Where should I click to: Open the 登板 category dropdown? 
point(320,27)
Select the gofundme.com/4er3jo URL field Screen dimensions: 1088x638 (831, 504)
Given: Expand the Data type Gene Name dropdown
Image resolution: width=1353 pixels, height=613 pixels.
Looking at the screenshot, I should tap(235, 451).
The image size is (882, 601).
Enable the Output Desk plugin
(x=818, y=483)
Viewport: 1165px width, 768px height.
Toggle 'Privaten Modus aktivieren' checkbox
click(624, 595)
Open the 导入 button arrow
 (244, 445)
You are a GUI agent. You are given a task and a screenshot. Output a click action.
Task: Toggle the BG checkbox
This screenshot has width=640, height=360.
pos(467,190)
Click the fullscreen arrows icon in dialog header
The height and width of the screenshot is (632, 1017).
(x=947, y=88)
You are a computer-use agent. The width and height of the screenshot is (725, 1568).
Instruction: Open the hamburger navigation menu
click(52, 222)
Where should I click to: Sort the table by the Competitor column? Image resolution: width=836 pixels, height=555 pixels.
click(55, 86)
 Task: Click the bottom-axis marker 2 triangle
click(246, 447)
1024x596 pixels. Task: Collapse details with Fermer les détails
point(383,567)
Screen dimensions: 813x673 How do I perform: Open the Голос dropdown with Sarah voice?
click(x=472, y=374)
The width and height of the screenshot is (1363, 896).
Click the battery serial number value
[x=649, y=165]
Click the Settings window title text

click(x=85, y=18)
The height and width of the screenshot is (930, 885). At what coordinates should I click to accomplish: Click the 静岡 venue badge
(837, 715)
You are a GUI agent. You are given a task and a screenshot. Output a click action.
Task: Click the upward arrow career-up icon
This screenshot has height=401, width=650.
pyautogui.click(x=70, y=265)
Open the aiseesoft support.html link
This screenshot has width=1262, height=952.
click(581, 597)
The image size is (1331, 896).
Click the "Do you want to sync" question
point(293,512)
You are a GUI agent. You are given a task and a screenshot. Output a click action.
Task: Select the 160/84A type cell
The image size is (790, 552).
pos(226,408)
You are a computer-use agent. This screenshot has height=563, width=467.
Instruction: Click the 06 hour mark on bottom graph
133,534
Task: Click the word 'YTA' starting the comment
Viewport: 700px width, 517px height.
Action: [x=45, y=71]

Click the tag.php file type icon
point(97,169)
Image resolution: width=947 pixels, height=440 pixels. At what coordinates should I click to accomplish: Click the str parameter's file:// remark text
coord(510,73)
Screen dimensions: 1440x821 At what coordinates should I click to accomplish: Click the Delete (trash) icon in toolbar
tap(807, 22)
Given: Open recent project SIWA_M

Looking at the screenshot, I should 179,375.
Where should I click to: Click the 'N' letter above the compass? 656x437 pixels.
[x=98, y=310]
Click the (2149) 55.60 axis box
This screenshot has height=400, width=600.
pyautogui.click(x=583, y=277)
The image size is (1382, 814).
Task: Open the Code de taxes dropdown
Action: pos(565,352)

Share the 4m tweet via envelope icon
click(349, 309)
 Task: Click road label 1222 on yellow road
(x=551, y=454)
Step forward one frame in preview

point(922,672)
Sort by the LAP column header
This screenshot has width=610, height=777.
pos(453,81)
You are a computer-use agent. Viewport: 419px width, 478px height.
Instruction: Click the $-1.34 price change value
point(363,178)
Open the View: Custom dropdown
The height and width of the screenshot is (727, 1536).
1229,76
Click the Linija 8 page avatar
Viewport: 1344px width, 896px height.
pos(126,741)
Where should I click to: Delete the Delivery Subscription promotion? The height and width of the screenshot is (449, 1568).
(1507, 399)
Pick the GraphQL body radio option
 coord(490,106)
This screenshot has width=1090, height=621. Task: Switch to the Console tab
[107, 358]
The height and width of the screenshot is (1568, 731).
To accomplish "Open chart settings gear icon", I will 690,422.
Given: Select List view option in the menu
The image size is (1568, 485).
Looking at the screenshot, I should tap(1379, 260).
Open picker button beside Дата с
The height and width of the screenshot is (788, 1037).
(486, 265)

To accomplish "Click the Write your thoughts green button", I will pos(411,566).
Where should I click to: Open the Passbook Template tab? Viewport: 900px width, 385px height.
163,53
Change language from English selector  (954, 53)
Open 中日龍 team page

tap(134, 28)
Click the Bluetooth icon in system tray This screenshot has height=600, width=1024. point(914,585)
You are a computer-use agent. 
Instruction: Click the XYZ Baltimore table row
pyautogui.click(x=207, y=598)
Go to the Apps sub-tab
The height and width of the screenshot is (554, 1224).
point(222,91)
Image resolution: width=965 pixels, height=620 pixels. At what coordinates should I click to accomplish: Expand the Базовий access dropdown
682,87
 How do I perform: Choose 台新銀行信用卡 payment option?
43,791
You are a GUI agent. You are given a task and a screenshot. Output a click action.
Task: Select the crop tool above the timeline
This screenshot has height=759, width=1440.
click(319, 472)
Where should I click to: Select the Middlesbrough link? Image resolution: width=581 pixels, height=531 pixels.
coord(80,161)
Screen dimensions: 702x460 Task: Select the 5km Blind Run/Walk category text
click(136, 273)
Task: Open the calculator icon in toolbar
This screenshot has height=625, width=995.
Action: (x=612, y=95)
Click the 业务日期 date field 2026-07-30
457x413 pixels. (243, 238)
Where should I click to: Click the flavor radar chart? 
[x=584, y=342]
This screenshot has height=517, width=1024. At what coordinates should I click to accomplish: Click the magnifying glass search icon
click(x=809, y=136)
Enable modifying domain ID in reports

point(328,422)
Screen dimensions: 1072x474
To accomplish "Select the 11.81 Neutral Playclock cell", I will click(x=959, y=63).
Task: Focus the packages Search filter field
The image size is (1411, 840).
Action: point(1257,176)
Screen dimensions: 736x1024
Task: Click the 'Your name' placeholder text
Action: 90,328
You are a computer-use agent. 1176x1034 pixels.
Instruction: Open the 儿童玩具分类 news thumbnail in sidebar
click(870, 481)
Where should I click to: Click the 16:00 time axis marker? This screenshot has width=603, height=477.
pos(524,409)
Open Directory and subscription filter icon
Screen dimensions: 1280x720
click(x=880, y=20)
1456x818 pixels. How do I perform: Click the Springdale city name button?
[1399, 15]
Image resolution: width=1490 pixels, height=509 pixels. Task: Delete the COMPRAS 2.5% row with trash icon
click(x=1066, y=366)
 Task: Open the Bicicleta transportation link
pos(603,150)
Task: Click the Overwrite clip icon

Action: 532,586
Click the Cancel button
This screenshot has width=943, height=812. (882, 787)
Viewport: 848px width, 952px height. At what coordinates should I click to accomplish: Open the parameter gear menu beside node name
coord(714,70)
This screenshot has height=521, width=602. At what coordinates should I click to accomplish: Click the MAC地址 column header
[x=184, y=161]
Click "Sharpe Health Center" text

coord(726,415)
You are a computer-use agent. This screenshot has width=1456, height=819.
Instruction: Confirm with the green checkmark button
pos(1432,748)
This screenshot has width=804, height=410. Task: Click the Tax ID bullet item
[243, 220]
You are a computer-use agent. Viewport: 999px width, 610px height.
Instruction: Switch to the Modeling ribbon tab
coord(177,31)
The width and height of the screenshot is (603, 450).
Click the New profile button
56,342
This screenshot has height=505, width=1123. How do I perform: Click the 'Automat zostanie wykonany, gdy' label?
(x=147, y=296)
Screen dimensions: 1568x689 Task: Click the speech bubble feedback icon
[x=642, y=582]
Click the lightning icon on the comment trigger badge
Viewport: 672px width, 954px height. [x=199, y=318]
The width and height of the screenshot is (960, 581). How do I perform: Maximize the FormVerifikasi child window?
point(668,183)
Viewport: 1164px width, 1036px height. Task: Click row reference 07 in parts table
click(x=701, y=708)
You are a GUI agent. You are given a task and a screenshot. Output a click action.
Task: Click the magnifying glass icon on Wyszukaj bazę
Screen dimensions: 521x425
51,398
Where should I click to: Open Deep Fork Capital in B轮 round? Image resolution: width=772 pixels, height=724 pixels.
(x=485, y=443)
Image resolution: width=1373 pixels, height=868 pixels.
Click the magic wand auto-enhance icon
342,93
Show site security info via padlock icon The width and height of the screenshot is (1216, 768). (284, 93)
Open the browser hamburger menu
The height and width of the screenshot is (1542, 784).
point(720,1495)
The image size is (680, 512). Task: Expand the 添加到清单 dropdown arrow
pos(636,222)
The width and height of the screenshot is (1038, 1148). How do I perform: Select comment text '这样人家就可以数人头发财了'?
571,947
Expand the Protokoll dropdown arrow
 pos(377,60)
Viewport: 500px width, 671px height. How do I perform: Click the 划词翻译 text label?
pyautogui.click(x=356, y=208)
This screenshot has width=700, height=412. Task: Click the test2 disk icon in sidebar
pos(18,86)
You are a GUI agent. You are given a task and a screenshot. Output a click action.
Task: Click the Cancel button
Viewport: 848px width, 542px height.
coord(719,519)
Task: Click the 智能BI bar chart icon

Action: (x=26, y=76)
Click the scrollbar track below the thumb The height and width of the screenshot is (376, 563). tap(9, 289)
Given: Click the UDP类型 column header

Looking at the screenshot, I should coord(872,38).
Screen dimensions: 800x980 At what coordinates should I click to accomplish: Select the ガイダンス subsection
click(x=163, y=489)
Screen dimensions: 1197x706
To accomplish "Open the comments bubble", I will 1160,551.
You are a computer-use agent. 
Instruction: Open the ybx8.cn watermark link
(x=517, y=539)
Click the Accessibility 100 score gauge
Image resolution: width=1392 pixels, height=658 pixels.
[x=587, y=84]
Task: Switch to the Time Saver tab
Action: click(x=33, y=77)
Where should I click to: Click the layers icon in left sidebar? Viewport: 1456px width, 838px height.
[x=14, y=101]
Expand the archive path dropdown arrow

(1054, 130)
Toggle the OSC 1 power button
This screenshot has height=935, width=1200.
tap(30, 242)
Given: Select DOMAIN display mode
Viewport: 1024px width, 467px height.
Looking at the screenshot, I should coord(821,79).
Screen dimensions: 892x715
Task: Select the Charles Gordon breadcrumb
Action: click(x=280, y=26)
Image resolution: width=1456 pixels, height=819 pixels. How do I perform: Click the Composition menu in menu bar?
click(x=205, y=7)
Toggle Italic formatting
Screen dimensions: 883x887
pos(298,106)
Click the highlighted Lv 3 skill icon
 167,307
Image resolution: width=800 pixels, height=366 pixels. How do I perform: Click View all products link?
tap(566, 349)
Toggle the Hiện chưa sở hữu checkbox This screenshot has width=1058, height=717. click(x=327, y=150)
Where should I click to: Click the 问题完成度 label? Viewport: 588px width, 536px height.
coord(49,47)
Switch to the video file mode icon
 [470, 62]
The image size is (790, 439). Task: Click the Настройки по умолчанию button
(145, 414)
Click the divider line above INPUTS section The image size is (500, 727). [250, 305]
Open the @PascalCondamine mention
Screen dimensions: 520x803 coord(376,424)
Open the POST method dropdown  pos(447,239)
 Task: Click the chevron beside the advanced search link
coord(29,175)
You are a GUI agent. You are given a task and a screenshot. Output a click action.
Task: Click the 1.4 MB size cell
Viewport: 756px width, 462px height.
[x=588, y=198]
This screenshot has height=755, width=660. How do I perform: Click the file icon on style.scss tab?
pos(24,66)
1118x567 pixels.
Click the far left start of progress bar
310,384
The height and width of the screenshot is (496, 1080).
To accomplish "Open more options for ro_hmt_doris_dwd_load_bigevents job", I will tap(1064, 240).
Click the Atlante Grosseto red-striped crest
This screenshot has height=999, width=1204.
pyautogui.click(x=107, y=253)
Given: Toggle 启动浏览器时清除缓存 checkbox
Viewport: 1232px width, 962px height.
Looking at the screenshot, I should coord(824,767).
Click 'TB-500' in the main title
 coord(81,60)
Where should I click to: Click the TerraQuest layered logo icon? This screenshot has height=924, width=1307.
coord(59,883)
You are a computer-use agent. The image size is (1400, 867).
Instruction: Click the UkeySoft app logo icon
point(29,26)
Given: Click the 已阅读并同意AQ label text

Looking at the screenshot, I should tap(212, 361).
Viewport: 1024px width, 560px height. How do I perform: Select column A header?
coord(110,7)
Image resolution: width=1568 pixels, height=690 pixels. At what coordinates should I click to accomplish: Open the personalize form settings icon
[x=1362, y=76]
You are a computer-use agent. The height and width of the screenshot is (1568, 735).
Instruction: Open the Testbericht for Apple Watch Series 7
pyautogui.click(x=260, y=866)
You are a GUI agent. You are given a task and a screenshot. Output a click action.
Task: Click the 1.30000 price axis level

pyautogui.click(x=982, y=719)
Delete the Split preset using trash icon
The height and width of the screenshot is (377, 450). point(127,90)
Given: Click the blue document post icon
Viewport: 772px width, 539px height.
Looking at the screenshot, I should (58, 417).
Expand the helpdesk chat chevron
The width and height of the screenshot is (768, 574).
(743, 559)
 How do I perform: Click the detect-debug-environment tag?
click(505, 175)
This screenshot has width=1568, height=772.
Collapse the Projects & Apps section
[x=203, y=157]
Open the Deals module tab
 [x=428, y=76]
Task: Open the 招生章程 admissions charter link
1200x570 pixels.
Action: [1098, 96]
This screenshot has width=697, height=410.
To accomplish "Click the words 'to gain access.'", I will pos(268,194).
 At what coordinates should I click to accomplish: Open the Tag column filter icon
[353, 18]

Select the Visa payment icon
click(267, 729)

Work task: Take the stretch of lines above from the one containing "Task: Click the Cancel button" through the one containing "Click the divider" and repeat it exactly, adding no other line.

Answer below:
Task: Click the Cancel button
Viewport: 848px width, 542px height.
coord(719,519)
Task: Click the 智能BI bar chart icon

Action: (x=26, y=76)
Click the scrollbar track below the thumb The height and width of the screenshot is (376, 563). tap(9, 289)
Given: Click the UDP类型 column header

Looking at the screenshot, I should coord(872,38).
Screen dimensions: 800x980 At what coordinates should I click to accomplish: Select the ガイダンス subsection
click(x=163, y=489)
Screen dimensions: 1197x706
To accomplish "Open the comments bubble", I will 1160,551.
You are a computer-use agent. 
Instruction: Open the ybx8.cn watermark link
(x=517, y=539)
Click the Accessibility 100 score gauge
Image resolution: width=1392 pixels, height=658 pixels.
[x=587, y=84]
Task: Switch to the Time Saver tab
Action: click(x=33, y=77)
Where should I click to: Click the layers icon in left sidebar? Viewport: 1456px width, 838px height.
[x=14, y=101]
Expand the archive path dropdown arrow

(1054, 130)
Toggle the OSC 1 power button
This screenshot has height=935, width=1200.
tap(30, 242)
Given: Select DOMAIN display mode
Viewport: 1024px width, 467px height.
Looking at the screenshot, I should coord(821,79).
Screen dimensions: 892x715
Task: Select the Charles Gordon breadcrumb
Action: click(x=280, y=26)
Image resolution: width=1456 pixels, height=819 pixels. How do I perform: Click the Composition menu in menu bar?
click(x=205, y=7)
Toggle Italic formatting
Screen dimensions: 883x887
pos(298,106)
Click the highlighted Lv 3 skill icon
 167,307
Image resolution: width=800 pixels, height=366 pixels. How do I perform: Click View all products link?
tap(566, 349)
Toggle the Hiện chưa sở hữu checkbox This screenshot has width=1058, height=717. click(x=327, y=150)
Where should I click to: Click the 问题完成度 label? Viewport: 588px width, 536px height.
coord(49,47)
Switch to the video file mode icon
 [470, 62]
The image size is (790, 439). Task: Click the Настройки по умолчанию button
(145, 414)
Click the divider line above INPUTS section The image size is (500, 727). [250, 305]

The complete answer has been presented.